Diventa occasione per riscoprire, per riascoltare il mandato ricevuto: essere come membro del presbiterio diocesano segno di una chiesa che desidera, attraverso la condivisione del lavoro, farsi compagnia a quanti vivono questa realtà.
Da 20 anni condivido la condizione operaia: metà della mia vita attuale è trascorsa nella campagna con uomini e donne che vivono del lavoro delle mani.
Una grande grazia, un grande dono di cui ringrazio il Signore della vita.
Ed è questa condizione di vita che continua a sollevare perplessità. Raccolgo obiezioni espresse e sottintese: serve ancora oggi a questa nostra chiesa diocesana un prete al lavoro? Non c’è forse bisogno in questo momento che tutte le energie convergano nel far fronte ai bisogni, ai ‘buchi’ della diocesi? Forse che il ministero del presbitero diocesano non è essenzialmente quello del pastore = parroco?
Anche dai verbali del Consiglio presbiterale là dove si tocca, sfiorando, questo problema, ciò che emerge è la speranza (o l’augurio) di un recupero di tale esperienza alla pastoralità.
Questa preoccupazione funzionale oggi prevalente dentro la chiesa temo sia l’ostacolo che permane alla accoglienza delle persone, delle loro vite, dei pezzi di esperienze che portano, della ricerca di fedeltà all’unico evangelo.
E questo non è bene per la chiesa! La centralità di problemi ecclesiali rischia di far perdere di vista che il cuore del senso cristiano della vita sta nel fare dell’evangelo il riferimento centrale per tutti.
Penso che solo questo primato accolto e vissuto può favorire una rivitalizzazione ecclesiale oggi necessaria, una ripresa del gusto, della gioia di essere nella chiesa uomini e donne chiamati a seguire l’unico Signore secondo i doni ricevuti.
Accanto a questo è necessario che venga favorito l’incontro tra diversi, il dialogo tra esperienze, la circolazione di voci: perché non sappiamo godere dell’articolata diversità esistente? Perché si ha paura di favorire il pluralismo di presenze?
Mi pare che da temere siano l’anonimato, il grigiore, la perdita del gusto del pensare, del cercare. Unica è la fede, ma essa va vissuta, celebrata, testimoniata all’interno della vita che è varia, molteplice, che sfugge agli schematismi, che non è riconducibile a logiche organizzative.
Chiesa a servizio della fede e noi ministri = servi della Parola, senza la quale non è possibile alcuna esperienza del Dio della Bibbia, del Dio della rivelazione.

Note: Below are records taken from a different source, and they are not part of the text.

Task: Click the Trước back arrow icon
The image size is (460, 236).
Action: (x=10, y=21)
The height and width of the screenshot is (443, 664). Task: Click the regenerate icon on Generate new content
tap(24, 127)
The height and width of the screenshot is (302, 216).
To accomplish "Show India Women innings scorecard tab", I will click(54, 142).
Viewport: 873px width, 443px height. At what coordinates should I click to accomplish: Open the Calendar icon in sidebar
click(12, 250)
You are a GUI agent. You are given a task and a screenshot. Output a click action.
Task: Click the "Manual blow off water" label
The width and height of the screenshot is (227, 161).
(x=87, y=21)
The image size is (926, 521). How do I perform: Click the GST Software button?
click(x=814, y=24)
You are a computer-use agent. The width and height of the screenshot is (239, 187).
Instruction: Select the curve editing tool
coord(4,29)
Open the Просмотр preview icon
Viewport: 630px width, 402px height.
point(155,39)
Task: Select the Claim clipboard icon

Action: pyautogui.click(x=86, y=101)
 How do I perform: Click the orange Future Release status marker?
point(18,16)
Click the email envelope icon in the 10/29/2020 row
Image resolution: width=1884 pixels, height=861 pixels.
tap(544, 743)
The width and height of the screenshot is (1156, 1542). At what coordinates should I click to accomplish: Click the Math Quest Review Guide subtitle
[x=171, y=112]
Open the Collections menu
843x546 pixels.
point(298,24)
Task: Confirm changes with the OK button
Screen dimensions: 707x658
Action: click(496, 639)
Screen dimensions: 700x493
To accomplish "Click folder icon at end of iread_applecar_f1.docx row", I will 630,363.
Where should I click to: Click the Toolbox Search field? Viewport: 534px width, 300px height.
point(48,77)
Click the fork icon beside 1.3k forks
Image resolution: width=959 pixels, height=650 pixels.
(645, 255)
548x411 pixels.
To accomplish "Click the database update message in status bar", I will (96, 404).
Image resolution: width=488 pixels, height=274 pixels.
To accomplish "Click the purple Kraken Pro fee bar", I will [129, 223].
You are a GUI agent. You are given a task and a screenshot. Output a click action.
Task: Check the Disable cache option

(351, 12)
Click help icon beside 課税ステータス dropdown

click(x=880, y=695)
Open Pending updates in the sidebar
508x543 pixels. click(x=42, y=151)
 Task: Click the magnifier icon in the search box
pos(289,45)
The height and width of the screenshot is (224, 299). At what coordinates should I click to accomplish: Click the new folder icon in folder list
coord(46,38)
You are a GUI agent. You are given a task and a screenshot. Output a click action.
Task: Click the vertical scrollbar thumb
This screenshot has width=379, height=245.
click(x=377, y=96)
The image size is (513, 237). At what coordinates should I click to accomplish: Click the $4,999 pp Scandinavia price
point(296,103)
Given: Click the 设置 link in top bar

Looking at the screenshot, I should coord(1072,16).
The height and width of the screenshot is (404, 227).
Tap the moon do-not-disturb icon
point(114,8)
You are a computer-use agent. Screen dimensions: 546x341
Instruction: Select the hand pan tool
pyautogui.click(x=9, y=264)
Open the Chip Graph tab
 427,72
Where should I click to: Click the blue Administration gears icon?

Serve ancora un preteoperaio?
Forse un preteoperaio può ricordare con la sua presenza spesso solo silenziosa (o ridotta al silenzio)
* che nella chiesa del Signore gli uomini e le donne del lavoro faticano a trovare spazio e accoglienza, faticano a sentirsi a casa propria;
* può ricordare che il lavoro è esperienza umana fondamentale alla costruzione armoniosa di ogni vita e che il lavoro non è un hobby ma un comando del Signore dato a tutti;
* forse può essere di aiuto, di stimolo nella ricerca del cosa è “sacerdozio, ministero” nel momento in cui esso scivola verso una configurazione di professionalità come tante altre e viene meno il suo carattere di gratuità;
* forse, contribuisce a ricordare che nessuno esaurisce l’unico sacerdozio, quello di Gesù, e del quale noi partecipiamo nella misura in cui teniamo alta la ricerca di una fondamentale obbedienza a Lui e di una profonda solidarietà con gli uomini;
* forse perché scarnificato dalla vita, non risucchiato dentro le strutture parrocchiali, contribuisce a far emergere elementi essenziali della vita cristiana: l’essere discepoli, l’essere servi: ma di chi? Il prete è servo di chi?
Aggiungo ancora una riflessione sulla diversità e sulla comunione.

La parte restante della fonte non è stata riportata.